When most people think of wetlands—if they think of them at all—they think of mushy mosquito-breeding swamps that serve no purpose except to occupy valuable space, resulting in their significant diminishment from our landscape. In Vermont alone, we’ve lost approximately 35% of our wetlands in the past 200 years. That loss has directly impacted our water quality, wildlife habitat and flood resiliency.

Wetlands are a Recreation Destination

As some of our most important working lands, wetlands are incredible places to explore in all seasons. Paddlers float across the flooded swamps in the spring, and skiers enjoy zipping across the frozen landscape in the winter. From the marshes that provide habitat for our iconic moose, to the bogs full of peepers that create our summer soundscapes, wetlands are integral to Vermont’s natural legacy.

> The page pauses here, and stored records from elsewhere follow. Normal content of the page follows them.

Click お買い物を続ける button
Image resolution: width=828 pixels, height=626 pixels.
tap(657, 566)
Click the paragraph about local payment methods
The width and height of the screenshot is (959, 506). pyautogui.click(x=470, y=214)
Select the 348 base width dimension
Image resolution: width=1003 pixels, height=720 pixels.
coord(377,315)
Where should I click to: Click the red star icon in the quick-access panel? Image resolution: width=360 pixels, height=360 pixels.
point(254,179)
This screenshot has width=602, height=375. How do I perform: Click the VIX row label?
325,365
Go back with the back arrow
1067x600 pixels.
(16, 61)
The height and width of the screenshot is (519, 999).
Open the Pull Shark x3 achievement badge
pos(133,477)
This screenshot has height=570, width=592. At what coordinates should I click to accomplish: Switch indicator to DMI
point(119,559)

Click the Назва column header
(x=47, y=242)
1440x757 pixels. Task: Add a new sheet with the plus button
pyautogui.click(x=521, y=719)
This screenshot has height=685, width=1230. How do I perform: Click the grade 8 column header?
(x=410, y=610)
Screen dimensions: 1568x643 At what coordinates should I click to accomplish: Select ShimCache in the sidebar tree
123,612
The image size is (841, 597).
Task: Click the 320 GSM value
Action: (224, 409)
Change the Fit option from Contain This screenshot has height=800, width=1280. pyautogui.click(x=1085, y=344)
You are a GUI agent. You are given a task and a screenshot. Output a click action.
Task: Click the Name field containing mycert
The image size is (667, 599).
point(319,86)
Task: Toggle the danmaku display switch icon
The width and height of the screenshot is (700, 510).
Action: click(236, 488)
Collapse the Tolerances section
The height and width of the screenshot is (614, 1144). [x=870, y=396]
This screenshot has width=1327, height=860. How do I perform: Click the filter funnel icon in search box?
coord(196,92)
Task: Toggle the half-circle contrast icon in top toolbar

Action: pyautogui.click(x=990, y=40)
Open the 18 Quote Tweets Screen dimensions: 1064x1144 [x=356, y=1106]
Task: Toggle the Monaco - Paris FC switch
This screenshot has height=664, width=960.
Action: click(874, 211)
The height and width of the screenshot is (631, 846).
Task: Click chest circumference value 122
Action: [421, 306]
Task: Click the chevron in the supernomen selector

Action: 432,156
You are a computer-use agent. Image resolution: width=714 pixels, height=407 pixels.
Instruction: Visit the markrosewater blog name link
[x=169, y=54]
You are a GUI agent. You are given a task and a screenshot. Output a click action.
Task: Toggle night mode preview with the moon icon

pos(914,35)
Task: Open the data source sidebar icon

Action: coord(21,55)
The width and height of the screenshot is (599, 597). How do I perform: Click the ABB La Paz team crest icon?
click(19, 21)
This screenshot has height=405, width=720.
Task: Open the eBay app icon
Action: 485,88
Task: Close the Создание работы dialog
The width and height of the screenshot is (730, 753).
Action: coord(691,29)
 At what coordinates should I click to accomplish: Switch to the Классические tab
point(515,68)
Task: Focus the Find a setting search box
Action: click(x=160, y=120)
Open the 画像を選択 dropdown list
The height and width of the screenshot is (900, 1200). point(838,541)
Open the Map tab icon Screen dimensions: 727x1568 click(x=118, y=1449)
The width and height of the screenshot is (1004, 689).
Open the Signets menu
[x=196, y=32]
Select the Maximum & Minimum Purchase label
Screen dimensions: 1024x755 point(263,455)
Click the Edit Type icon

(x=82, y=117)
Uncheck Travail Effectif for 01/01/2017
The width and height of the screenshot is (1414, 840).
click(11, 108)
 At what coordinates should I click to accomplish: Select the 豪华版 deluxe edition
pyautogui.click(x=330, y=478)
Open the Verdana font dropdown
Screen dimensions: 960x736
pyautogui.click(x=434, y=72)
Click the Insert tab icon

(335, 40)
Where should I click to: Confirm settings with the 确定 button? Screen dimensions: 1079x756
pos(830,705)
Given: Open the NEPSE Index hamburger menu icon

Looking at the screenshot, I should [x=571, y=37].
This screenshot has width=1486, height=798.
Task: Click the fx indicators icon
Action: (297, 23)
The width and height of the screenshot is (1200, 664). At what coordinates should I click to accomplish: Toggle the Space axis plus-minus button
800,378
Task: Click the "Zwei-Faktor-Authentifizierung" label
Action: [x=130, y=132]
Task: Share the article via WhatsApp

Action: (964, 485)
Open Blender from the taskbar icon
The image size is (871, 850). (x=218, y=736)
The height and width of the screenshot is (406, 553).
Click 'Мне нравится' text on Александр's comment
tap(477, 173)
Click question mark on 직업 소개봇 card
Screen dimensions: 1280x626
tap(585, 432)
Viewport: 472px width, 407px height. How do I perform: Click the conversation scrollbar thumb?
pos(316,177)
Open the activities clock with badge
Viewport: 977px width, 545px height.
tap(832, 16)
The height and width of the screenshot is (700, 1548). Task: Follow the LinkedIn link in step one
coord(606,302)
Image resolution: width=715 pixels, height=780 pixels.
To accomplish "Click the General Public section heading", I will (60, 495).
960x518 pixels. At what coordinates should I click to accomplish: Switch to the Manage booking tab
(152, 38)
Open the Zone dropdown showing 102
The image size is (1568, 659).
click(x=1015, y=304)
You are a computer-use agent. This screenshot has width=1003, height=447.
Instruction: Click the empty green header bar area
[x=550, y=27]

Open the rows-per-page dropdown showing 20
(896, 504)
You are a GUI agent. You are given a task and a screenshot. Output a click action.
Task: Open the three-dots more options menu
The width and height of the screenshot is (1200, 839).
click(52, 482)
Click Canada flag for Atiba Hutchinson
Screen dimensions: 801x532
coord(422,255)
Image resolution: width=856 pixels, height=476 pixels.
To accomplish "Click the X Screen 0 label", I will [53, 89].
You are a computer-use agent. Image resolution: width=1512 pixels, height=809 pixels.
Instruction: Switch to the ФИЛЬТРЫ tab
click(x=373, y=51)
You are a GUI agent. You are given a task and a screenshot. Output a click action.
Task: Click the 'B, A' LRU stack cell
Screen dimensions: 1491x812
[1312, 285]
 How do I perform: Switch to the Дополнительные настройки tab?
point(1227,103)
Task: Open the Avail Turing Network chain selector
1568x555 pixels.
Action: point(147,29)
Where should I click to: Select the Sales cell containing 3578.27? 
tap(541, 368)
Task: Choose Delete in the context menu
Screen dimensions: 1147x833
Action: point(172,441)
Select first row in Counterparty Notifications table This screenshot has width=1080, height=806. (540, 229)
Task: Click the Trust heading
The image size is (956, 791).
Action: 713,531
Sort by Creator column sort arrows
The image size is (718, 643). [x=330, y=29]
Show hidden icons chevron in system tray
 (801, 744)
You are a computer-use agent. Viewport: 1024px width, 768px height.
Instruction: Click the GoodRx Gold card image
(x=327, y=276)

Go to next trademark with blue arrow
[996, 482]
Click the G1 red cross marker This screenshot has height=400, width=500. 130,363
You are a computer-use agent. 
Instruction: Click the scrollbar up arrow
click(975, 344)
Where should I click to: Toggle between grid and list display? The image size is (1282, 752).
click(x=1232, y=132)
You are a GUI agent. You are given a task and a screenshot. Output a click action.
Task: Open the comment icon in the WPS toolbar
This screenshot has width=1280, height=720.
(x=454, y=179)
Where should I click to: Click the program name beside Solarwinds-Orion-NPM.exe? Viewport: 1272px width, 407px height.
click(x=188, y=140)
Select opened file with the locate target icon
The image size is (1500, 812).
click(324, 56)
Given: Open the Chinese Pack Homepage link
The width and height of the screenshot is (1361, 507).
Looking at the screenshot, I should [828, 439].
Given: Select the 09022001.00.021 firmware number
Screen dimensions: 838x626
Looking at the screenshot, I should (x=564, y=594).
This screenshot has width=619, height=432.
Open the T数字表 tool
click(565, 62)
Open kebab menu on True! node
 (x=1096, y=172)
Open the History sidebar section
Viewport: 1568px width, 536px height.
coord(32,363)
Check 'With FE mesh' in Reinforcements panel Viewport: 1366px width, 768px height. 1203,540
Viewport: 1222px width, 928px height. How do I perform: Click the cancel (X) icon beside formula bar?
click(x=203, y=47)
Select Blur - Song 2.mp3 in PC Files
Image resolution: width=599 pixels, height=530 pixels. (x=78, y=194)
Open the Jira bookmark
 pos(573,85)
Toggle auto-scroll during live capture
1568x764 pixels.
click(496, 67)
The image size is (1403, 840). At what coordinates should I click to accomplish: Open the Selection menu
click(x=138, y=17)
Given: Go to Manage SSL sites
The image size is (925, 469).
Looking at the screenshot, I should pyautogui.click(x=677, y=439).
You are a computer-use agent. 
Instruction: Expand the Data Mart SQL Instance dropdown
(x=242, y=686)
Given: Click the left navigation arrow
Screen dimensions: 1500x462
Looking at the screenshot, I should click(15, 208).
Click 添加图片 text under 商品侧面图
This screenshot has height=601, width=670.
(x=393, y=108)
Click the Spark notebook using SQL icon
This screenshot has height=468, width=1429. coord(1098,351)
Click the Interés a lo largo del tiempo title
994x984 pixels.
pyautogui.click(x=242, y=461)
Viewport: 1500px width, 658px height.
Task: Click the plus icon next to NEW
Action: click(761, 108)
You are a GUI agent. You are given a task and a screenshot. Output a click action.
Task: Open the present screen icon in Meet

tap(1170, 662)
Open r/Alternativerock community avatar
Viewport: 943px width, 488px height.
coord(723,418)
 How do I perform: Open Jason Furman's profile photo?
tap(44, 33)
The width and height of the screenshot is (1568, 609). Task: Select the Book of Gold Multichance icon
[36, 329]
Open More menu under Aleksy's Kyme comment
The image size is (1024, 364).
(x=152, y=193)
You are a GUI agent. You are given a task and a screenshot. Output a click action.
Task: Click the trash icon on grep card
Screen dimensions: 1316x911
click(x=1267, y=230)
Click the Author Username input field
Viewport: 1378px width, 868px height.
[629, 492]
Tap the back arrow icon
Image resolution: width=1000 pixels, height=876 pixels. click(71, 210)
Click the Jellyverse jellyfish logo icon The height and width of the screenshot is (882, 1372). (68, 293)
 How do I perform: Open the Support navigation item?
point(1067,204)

In fact, Vermont is home to the largest and most biodiverse freshwater wetland complex in New England—the Otter Creek Wetland. Stretching 15 miles across Addison and Rutland counties, its 14 natural communities of bogs, fens, marshes and swamps, support over 32 rare and uncommon plants and animals such as the American hazelnut, bald eagles, and ospreys, which attract a variety of visitors who fish and recreate along the winding creek.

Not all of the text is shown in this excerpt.